Eric Woerth reçoit à partir de ce lundi les partenaires sociaux.

C’est parti pour plusieurs semaines d’intenses négociations. Le ministre du Travail, Eric Woerth, reçoit à partir d’aujourd’hui les partenaires sociaux pour trouver une solution au financement du système des pensions.

Nouvelles recettes

Avec un déficit du régime général de la branche vieillesse de la sécurité sociale de 9,5 milliards d’euros en 2009 et 11 milliards d’euros prévus pour 2010, le gouvernement est à la recherche de nouvelles recettes pour assurer la pérennité du système.

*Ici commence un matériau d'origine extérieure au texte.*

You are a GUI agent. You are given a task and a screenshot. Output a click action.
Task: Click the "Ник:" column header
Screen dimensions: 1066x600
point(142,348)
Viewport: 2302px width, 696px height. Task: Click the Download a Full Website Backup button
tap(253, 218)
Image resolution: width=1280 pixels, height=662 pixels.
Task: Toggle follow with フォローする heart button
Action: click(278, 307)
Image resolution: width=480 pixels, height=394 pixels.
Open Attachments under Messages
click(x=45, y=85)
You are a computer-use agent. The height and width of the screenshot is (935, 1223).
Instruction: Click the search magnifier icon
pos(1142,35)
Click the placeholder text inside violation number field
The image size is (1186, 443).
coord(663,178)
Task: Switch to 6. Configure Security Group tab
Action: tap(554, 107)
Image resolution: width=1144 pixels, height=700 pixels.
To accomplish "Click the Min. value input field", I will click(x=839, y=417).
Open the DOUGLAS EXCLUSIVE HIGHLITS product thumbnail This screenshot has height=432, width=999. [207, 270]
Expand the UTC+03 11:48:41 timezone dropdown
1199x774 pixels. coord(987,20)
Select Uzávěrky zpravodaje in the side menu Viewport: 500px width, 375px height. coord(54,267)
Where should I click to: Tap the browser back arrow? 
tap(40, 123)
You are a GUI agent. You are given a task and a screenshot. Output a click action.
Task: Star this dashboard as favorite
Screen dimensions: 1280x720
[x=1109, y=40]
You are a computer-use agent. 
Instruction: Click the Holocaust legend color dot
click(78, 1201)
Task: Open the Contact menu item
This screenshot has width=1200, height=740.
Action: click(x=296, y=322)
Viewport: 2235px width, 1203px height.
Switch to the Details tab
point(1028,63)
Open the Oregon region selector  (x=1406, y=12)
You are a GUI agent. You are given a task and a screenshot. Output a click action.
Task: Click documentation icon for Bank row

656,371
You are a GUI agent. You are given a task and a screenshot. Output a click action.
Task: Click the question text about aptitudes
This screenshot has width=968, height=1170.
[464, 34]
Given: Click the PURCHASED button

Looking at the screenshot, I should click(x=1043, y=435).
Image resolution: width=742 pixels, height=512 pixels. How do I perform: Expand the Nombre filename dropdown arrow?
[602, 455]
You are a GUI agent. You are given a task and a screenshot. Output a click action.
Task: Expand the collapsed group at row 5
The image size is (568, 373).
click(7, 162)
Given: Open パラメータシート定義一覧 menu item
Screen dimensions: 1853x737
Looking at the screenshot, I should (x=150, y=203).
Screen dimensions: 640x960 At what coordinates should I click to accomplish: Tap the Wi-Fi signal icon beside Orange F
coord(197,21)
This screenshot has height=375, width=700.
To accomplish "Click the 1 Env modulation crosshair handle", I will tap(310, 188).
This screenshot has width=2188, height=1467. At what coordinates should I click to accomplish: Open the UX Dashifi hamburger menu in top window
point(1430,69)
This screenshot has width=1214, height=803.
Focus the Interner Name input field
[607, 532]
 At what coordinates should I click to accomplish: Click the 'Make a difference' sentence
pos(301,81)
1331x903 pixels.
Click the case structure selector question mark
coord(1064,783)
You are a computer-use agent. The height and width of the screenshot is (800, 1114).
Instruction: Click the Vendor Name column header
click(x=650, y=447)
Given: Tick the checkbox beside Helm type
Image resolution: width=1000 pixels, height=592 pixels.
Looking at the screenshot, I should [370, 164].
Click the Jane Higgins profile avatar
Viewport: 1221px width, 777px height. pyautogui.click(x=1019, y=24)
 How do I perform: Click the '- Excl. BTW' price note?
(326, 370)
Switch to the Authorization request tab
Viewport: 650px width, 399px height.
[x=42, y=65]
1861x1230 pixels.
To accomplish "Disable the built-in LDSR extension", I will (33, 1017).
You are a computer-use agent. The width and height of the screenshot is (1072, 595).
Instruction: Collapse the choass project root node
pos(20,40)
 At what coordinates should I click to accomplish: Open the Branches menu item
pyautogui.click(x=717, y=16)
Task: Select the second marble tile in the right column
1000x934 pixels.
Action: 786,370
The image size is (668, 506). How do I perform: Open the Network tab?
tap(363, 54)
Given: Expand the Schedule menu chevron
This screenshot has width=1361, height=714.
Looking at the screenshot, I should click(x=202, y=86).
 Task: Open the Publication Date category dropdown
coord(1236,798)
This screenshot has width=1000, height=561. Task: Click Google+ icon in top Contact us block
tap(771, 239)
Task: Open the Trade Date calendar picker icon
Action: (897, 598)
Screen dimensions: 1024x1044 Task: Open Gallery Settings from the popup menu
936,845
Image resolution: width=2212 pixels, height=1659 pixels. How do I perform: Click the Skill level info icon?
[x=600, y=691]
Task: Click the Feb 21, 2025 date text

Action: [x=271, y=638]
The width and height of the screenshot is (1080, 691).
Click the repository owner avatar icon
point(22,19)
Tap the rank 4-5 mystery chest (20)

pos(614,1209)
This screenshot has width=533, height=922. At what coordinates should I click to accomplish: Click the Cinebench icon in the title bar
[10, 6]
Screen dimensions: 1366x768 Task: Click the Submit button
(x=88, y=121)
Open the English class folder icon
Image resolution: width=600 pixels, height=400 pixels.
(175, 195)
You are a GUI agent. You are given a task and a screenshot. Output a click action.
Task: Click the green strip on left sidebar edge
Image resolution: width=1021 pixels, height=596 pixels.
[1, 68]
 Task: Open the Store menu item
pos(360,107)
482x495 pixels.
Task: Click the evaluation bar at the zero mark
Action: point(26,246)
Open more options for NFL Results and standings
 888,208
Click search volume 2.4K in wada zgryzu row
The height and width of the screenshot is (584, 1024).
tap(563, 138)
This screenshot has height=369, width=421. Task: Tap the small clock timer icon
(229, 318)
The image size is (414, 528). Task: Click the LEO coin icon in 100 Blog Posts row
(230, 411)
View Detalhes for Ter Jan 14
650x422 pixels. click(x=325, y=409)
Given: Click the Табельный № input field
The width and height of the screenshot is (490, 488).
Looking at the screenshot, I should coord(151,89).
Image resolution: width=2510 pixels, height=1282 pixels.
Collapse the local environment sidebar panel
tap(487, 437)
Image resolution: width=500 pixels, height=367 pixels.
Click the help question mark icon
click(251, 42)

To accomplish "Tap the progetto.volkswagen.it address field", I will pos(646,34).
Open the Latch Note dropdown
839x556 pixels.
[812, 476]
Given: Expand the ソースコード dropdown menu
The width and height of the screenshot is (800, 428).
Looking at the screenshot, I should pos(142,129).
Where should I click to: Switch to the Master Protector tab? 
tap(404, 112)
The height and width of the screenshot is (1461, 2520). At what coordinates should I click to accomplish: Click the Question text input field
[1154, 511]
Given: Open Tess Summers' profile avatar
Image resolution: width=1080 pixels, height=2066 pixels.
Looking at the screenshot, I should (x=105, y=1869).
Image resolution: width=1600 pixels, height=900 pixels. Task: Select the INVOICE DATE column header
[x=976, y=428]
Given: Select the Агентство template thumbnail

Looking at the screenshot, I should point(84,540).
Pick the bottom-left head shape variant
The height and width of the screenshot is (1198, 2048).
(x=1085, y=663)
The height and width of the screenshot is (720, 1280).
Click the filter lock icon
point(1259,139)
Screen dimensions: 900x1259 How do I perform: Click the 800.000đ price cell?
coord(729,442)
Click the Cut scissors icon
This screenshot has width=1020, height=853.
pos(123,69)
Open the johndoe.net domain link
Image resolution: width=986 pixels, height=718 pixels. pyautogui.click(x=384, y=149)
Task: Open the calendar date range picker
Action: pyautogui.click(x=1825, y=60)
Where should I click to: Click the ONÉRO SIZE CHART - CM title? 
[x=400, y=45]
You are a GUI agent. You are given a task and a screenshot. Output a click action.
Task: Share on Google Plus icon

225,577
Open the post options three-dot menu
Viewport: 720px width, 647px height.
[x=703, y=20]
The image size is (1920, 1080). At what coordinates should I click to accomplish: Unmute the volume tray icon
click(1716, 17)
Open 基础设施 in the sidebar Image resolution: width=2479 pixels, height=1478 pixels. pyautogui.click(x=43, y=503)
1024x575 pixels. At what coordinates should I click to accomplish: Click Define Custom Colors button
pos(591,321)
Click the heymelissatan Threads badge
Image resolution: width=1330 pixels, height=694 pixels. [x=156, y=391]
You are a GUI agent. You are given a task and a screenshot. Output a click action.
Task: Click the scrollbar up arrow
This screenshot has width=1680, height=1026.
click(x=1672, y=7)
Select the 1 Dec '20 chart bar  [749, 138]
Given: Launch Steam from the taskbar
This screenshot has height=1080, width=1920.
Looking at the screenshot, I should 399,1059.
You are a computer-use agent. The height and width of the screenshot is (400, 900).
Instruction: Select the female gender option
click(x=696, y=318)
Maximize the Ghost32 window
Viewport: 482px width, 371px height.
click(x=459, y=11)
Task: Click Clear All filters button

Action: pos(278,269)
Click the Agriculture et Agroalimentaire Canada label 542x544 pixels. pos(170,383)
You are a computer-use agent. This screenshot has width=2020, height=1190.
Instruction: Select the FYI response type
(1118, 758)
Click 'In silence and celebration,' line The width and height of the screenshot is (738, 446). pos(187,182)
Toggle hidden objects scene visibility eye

Il n’a pas prévu de dévoiler son projet avant la « fin mai, début juin, » pour déposer un texte au Parlement en septembre. Mais ces premières réunions seront l’occasion d’évoquer les différentes pistes de réformes.

Prélèvement spécifique

En pleine polémique sur le bouclier fiscal, les syndicats de salariés reprochent à Nicolas Sarkozy de focaliser les débats sur les efforts à demander aux salariés. La semaine dernière, l’Élysée a évoqué la possibilité de créer un « prélèvement spécifique sur une catégorie de population, » vraisemblablement les ménages aisés, pour une réforme plus juste.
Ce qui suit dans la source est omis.